[AR] Re: Electroforming Experiment

  • From: Peter Fairbrother <peter@xxxxxxxxxx>
  • To: arocket@xxxxxxxxxxxxx
  • Date: Sun, 14 Jul 2019 21:51:34 +0100

On 14/07/2019 19:58, Norman Yarvin wrote:

On Sun, Jul 14, 2019 at 02:48:06PM +0100, Peter Fairbrother wrote:

Mechanically strong enough for a
combustion chamber?

The copper layer can be fairly strong at room temperature, but it
contains phosphorus, which destroys the high-temperature properties of
the copper, making it totally unsuitable for a chamber.

There's no phosphorus in this particular formulation.  (The list of
ingredients is at 5:15 in the video.)

I hadn't watched the video, but the most usual form of electroless copper uses sodium hypophosphite are the reducing agent rather than formaldehyde. Use of formaldehyde is uncommon, and the deposit isn't as good.

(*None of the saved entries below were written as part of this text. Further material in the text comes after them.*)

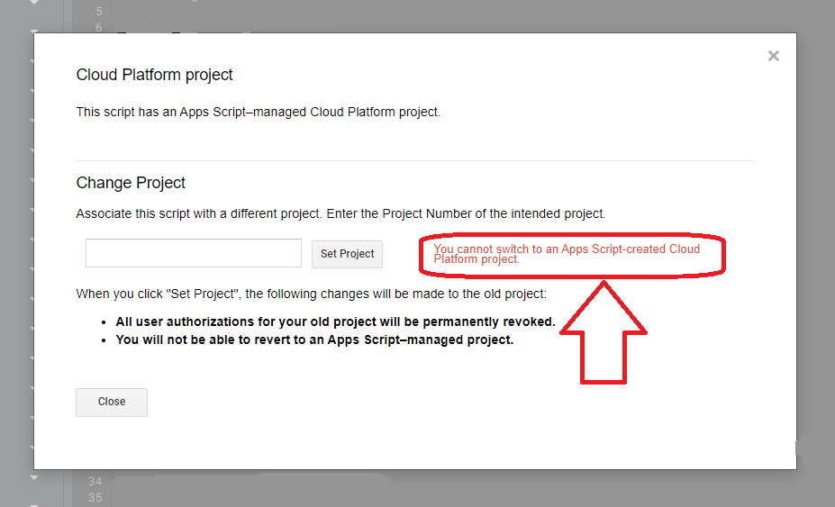
Task: Collapse the fold arrow beside line 34
Action: 35,477
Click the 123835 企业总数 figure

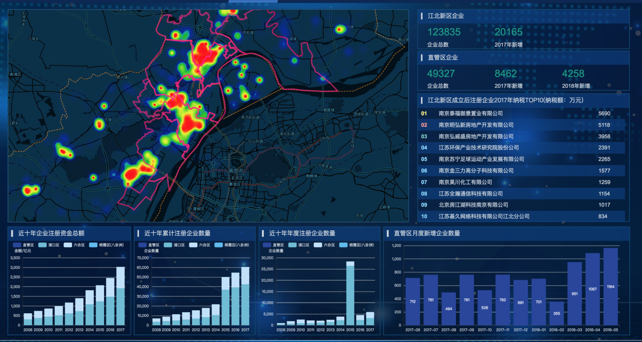click(444, 32)
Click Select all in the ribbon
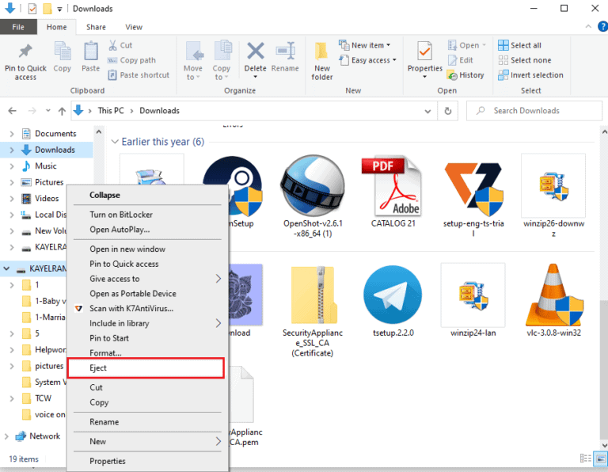 (519, 45)
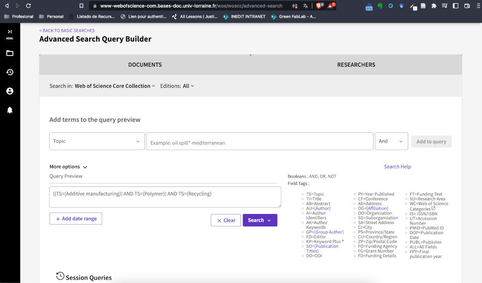Expand the Web of Science Core Collection selector
Screen dimensions: 482x283
pos(115,86)
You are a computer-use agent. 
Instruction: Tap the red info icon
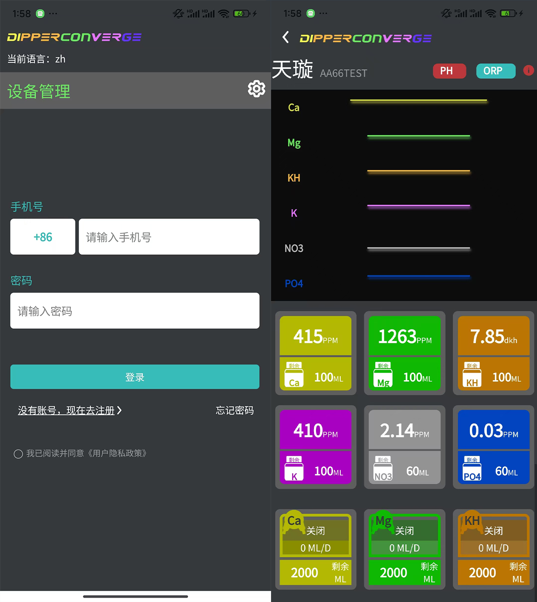528,71
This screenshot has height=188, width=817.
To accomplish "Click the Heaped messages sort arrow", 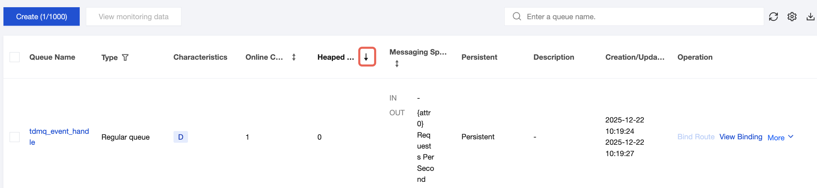I will 367,57.
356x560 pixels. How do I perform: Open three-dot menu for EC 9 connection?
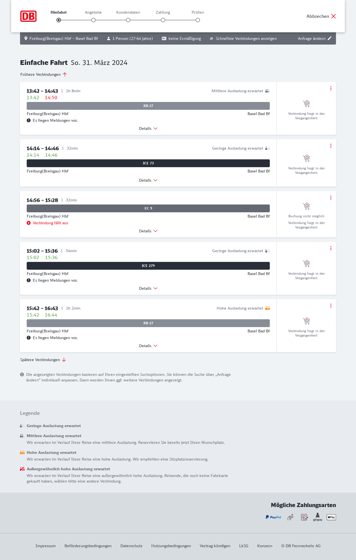pos(331,198)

Also, the video guy is trying to do something other than standard electroless copper, he wants to laser print where the copper attaches. I don't know why he used formaldehyde.

Would formaldehyde copper have good high-temperature properties? I don't think so, I think I remember reading somewhere that it would not, but I can't find the reference offhand. Please don't expect me to be as consistently knowledgeable and correct as Henry!

But in any case, you couldn't make a layer of electroless copper thick enough for a chamber wall, no matter whether you used hypophosphite, formaldehyde or dimethylamine borane as the reducing agent.



Personally I think his method is a bit silly: you would get a much better and a much easier result if you electroless plated the whole object, then electrolytically plated it to build up a thick enough layer to be useful, applied photoresist, then used the laser selectively on the photoresist.



BTW also, the video guy makes some basic mistakes; eg on the solubility of copper sulphate pentahydrate in water, which is above 30 g/l at all useful temperatures, and is never less than 5 g/l. A layer of electroless copper is not really thick enough for a conductive trace. and his best results would have been rejected by the easiest pcb inspectors I ever met... I am not very impressed with his results, though he does have a nice technique.